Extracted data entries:
+-------+

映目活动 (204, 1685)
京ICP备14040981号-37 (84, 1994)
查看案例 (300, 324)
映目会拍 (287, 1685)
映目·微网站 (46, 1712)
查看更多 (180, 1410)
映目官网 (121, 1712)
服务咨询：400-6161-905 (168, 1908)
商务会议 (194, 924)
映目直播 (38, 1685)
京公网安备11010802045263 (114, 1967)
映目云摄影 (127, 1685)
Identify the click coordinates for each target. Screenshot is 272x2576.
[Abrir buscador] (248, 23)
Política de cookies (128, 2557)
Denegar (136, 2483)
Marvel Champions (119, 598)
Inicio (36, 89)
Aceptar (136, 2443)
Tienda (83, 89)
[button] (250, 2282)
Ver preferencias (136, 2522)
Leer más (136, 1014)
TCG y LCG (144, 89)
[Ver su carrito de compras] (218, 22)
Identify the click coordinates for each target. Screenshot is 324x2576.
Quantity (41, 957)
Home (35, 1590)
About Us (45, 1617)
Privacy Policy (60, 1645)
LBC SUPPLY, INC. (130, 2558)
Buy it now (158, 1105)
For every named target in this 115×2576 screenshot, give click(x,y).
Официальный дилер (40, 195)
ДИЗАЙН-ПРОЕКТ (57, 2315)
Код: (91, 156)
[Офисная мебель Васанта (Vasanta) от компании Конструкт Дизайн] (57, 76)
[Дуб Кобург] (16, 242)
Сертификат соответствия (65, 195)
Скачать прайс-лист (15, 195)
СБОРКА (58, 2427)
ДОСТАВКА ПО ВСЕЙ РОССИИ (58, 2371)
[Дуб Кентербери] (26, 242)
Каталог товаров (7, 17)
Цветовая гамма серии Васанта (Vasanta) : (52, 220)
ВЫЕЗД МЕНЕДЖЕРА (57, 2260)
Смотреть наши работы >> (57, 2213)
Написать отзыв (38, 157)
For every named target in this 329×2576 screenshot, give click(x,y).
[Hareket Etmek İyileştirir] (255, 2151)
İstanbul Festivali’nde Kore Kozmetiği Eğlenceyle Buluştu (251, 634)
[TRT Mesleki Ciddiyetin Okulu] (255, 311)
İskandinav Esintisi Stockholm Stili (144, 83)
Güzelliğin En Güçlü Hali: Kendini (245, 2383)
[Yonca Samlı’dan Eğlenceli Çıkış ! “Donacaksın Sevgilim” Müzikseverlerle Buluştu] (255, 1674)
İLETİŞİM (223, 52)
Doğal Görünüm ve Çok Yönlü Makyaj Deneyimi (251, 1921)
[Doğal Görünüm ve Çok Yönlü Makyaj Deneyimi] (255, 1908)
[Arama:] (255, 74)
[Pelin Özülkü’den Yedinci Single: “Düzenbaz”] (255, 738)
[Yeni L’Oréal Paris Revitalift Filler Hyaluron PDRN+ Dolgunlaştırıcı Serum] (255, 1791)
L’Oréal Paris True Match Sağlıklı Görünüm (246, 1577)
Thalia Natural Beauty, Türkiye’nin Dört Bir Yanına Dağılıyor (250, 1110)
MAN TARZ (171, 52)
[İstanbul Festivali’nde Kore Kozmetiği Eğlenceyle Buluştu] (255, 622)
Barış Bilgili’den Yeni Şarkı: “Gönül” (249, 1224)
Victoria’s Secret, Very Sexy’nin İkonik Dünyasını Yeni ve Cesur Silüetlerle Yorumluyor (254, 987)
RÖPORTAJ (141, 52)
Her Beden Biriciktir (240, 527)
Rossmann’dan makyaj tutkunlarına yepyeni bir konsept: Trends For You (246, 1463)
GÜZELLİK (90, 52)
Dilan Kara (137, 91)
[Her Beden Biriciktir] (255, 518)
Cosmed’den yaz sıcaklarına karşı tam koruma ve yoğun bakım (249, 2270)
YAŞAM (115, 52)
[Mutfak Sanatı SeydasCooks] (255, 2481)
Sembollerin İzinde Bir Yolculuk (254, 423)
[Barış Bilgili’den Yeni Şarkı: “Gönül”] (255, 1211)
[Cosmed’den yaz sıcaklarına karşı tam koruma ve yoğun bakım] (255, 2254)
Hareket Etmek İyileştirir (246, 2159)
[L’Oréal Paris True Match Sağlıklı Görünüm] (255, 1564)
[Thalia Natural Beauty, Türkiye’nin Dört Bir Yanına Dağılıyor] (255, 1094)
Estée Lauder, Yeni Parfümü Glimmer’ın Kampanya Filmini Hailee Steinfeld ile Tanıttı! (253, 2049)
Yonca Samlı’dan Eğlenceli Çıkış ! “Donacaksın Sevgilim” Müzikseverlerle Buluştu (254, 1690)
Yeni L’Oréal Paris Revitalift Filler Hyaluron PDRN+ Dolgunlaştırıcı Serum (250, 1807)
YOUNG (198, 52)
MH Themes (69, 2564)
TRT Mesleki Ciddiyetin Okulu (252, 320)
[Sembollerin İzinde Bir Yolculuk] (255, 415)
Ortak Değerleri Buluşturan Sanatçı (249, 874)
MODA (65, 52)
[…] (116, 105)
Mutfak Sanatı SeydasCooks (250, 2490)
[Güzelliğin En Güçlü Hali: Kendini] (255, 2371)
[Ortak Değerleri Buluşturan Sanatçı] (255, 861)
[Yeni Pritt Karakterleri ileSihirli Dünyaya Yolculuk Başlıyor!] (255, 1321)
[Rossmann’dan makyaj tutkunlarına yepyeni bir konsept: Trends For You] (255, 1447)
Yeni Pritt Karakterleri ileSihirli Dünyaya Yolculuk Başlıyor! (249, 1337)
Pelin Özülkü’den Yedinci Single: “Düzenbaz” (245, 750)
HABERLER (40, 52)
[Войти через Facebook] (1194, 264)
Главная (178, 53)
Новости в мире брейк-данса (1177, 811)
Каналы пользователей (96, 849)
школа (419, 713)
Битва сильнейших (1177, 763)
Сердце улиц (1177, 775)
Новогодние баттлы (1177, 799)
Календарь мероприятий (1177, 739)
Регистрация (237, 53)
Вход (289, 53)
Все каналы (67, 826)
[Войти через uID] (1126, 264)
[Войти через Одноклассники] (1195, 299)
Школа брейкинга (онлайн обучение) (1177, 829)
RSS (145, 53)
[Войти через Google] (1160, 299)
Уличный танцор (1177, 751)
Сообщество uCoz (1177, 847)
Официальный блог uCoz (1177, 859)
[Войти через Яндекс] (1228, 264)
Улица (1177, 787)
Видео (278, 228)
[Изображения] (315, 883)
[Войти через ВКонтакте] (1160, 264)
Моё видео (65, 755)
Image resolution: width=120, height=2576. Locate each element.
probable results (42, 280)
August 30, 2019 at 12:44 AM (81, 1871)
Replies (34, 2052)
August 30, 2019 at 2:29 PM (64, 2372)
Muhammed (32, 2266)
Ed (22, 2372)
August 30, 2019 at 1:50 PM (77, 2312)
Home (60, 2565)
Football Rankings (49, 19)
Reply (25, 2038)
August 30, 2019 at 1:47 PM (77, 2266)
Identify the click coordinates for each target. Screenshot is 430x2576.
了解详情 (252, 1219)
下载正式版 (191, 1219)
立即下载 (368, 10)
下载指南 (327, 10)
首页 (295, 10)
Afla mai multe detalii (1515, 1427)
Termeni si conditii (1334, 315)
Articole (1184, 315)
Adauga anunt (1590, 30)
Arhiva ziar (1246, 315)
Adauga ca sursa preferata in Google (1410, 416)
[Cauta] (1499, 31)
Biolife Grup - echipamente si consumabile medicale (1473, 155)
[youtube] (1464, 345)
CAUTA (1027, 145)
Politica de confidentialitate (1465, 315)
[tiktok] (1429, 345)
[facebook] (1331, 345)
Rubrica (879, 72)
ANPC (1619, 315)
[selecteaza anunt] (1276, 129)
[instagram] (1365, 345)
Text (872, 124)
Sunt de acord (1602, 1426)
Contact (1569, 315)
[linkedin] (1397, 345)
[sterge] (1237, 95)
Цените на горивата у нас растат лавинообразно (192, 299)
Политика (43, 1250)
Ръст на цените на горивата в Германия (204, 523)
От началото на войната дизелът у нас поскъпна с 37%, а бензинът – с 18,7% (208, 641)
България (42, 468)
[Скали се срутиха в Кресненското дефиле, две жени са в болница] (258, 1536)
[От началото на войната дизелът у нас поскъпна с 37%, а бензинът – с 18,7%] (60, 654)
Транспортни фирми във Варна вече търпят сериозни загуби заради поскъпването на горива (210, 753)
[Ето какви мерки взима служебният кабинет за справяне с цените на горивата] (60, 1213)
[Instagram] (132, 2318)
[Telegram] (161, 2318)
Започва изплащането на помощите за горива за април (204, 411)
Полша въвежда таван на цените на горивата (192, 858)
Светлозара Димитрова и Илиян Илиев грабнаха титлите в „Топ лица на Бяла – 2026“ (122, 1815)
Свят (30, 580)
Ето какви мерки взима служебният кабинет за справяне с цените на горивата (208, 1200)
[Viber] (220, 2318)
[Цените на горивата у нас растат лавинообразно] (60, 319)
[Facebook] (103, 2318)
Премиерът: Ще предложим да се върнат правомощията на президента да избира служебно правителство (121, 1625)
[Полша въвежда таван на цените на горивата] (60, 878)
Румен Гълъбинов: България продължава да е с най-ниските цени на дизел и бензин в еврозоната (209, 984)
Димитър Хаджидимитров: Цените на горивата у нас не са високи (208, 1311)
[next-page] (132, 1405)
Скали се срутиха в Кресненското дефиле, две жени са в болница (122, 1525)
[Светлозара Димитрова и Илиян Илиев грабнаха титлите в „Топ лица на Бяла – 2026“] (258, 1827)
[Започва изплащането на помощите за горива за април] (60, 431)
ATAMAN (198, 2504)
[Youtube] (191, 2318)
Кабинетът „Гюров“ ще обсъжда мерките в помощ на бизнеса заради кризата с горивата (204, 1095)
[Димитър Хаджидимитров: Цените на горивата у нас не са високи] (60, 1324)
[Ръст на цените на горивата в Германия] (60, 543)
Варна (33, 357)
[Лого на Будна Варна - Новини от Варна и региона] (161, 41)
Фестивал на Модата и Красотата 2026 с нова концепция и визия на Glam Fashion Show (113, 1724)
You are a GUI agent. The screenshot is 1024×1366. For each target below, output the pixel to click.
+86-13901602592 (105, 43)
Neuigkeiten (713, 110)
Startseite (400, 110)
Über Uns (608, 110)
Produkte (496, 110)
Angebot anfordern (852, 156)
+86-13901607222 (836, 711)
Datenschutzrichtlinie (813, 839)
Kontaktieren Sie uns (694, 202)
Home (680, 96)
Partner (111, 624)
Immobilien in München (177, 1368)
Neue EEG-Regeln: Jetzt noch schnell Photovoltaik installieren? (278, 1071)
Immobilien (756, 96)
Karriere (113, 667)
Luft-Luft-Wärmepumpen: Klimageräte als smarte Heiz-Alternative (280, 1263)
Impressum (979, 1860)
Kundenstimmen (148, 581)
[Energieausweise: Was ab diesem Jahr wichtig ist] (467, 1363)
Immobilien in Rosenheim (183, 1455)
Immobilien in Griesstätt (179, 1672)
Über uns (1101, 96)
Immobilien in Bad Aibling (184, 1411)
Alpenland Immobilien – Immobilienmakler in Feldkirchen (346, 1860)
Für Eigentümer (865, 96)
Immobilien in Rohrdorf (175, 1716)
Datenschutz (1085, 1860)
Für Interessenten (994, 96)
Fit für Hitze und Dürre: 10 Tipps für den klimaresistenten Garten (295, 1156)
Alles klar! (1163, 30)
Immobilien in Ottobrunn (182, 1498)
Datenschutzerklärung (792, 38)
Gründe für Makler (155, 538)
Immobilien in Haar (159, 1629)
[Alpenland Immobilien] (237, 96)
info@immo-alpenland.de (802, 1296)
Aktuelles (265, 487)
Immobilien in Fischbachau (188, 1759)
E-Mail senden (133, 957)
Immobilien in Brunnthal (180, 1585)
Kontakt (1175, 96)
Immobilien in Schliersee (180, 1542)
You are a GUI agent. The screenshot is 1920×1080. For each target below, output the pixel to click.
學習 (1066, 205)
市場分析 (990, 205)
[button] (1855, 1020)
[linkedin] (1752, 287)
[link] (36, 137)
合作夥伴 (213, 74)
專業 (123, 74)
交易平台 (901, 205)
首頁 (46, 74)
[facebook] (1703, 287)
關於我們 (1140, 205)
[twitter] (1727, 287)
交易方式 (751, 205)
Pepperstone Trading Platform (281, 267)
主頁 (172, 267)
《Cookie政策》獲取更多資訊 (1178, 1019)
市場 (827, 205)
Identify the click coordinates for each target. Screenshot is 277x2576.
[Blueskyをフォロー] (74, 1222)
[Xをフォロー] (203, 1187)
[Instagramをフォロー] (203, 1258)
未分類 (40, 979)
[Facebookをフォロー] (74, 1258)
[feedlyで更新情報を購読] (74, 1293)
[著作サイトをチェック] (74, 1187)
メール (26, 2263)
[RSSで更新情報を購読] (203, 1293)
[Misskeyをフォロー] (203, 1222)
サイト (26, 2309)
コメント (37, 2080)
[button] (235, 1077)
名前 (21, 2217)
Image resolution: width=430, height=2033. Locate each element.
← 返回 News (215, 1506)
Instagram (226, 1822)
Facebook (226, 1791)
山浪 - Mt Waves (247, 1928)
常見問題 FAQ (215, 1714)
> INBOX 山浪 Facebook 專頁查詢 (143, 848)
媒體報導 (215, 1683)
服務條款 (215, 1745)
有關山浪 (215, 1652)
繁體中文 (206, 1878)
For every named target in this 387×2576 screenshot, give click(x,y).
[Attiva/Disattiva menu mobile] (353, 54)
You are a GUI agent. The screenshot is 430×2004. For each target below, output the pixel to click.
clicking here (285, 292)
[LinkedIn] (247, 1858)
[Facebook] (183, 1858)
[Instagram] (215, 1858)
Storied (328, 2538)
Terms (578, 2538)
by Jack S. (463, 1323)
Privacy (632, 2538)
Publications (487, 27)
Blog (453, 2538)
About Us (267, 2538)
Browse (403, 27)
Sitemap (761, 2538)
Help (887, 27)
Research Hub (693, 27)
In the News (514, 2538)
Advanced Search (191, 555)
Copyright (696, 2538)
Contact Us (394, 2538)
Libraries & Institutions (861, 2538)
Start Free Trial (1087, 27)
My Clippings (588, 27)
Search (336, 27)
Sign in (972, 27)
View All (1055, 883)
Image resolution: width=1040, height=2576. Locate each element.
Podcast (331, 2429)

+-------+

▶ _Prompt_: Give back every line from the beginning of the records through the line holding "Inicio (36, 89)", exactly as it reads, and leave out the rest.

▶ _Solved problem_:
映目活动 (204, 1685)
京ICP备14040981号-37 (84, 1994)
查看案例 (300, 324)
映目会拍 (287, 1685)
映目·微网站 (46, 1712)
查看更多 (180, 1410)
映目官网 (121, 1712)
服务咨询：400-6161-905 (168, 1908)
商务会议 (194, 924)
映目直播 (38, 1685)
京公网安备11010802045263 (114, 1967)
映目云摄影 (127, 1685)
Identify the click coordinates for each target. Screenshot is 272x2576.
[Abrir buscador] (248, 23)
Política de cookies (128, 2557)
Denegar (136, 2483)
Marvel Champions (119, 598)
Inicio (36, 89)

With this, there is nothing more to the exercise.